Bild: Pilsbar „Sonnenschein“ in Nürnberg: Hier explodierte 1999 eine Rohrb…
München taz | An Tagen wie diesen komme alles wieder hoch, sagt Mehmet O.
Aber er freue sich, jetzt die Gelegenheit zu haben, seine Geschichte zu
erzählen. Um 14.36 Uhr betritt er den Weiße-Rose-Saal des bayerischen
Landtags.
Hier tagt schon seit dem Vormittag der NSU-Untersuchungsausschuss. Die elf
Abgeordneten interessieren sich tatsächlich für O.s Geschichte, sehen in
ihm gar einen ihrer zentralen Zeugen. Schließlich ist es eine dieser
Geschichten im NSU-Komplex, die bisher viel zu häufig unter den Tisch
gefallen sind. Dabei ist Mehmet O. nach allem, was man mittlerweile weiß,
das erste Opfer des NSU. Er trägt noch heute die Narben des sogenannten
Taschenlampenanschlags von Nürnberg. Und für ihn ist es noch immer ein
ungewohntes Gefühl, dass man sich für seine Geschichte interessiert.

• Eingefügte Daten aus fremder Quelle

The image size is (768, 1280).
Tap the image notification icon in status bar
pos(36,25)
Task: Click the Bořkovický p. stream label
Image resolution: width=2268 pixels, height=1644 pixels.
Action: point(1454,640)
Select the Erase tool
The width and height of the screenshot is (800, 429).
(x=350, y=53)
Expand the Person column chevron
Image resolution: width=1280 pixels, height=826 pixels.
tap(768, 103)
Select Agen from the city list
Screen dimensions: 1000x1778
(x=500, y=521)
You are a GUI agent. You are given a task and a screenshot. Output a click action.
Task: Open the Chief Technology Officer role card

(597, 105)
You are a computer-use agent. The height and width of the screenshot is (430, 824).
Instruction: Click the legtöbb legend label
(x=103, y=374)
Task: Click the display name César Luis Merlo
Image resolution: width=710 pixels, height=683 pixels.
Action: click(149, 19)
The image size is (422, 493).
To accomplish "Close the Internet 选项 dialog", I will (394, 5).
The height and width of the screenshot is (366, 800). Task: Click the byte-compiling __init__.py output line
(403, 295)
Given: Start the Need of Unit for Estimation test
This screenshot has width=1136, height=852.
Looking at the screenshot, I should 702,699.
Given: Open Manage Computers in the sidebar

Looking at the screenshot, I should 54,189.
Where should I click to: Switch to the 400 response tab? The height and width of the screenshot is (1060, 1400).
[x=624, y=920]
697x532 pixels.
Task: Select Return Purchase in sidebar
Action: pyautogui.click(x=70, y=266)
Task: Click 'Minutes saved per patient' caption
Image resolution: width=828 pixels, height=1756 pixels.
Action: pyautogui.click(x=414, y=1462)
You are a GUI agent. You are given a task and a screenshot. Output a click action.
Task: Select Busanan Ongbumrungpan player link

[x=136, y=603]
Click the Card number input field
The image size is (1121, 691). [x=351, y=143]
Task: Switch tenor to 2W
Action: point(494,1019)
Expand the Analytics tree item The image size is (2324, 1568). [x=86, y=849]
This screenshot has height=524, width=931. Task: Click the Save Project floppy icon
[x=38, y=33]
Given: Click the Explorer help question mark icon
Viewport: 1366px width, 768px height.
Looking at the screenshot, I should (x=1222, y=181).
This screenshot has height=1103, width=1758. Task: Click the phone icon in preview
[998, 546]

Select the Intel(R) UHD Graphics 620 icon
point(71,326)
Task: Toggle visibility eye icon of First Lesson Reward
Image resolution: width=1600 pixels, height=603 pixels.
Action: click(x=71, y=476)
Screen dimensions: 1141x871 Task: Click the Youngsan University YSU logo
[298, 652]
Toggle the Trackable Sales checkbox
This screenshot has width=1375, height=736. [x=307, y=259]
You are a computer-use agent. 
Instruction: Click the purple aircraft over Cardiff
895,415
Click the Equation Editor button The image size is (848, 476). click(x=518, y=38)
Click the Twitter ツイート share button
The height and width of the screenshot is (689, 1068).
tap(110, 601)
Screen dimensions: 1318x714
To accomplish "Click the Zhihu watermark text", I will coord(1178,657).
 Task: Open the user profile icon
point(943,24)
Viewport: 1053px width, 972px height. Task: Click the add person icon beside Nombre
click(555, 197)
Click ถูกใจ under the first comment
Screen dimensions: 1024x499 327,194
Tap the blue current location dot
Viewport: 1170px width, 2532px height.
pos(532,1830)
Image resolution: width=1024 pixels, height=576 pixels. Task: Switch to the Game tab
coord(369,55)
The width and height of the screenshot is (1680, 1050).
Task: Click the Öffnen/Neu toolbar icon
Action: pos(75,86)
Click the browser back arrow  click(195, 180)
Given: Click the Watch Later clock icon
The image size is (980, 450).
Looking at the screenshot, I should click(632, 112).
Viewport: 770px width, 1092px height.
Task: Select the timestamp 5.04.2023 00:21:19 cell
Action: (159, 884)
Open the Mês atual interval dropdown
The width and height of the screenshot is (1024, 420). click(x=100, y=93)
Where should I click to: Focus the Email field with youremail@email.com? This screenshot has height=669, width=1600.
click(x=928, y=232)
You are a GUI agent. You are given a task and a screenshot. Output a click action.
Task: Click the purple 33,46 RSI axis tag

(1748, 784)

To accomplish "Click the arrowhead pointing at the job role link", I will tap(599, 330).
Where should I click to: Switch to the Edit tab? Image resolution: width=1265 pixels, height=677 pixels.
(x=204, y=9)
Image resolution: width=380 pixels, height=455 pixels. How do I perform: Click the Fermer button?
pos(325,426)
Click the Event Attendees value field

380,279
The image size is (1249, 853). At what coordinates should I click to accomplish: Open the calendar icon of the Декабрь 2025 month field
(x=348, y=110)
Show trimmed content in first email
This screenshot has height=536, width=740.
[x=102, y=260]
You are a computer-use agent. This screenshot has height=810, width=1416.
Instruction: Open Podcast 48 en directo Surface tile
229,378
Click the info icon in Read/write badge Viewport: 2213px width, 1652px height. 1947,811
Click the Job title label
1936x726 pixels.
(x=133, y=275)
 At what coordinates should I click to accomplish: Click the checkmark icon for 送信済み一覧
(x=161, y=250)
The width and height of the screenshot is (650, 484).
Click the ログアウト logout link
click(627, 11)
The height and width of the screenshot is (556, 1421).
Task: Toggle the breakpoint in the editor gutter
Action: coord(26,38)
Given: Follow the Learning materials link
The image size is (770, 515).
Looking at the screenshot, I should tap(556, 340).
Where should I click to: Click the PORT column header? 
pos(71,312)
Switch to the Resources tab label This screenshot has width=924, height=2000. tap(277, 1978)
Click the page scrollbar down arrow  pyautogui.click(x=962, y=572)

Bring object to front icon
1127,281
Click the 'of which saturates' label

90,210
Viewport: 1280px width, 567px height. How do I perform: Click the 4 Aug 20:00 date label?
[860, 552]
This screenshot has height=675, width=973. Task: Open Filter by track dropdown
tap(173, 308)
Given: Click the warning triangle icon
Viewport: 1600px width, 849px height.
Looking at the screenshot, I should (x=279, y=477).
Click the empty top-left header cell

## Der Anschlag habe „nicht funktioniert“
Das Attentat von 1999 ist einer der zentralen [1][Untersuchungsgegenstände
des Ausschusses], der erst vor knapp zwei Wochen in die Phase der
Beweisaufnahme eingetreten ist. Zugleich ist der Anschlag wohl der mit den
meisten offenen Fragen. Im 2018 zu Ende gegangenen NSU-Prozess gegen Beate
Zschäpe und Co. war er kein Bestandteil der Anklage – aus
verfahrensökonomischen Gründen wollte man ihn nicht in die Anklage mit
aufnehmen.
Dass der Anschlag dem NSU zugeordnet werden konnte, ergab sich ohnehin erst
aus der Aussage von Carsten S., einem von Zschäpes Mitangeklagten. Der
berichtete, die Terroristen Uwe Mundlos und Uwe Böhnhardt hätten ihm
erzählt, dass sie in Nürnberg in einem „Geschäft“ eine Taschenlampe
hingestellt hätten, der Anschlag aber nicht funktioniert habe.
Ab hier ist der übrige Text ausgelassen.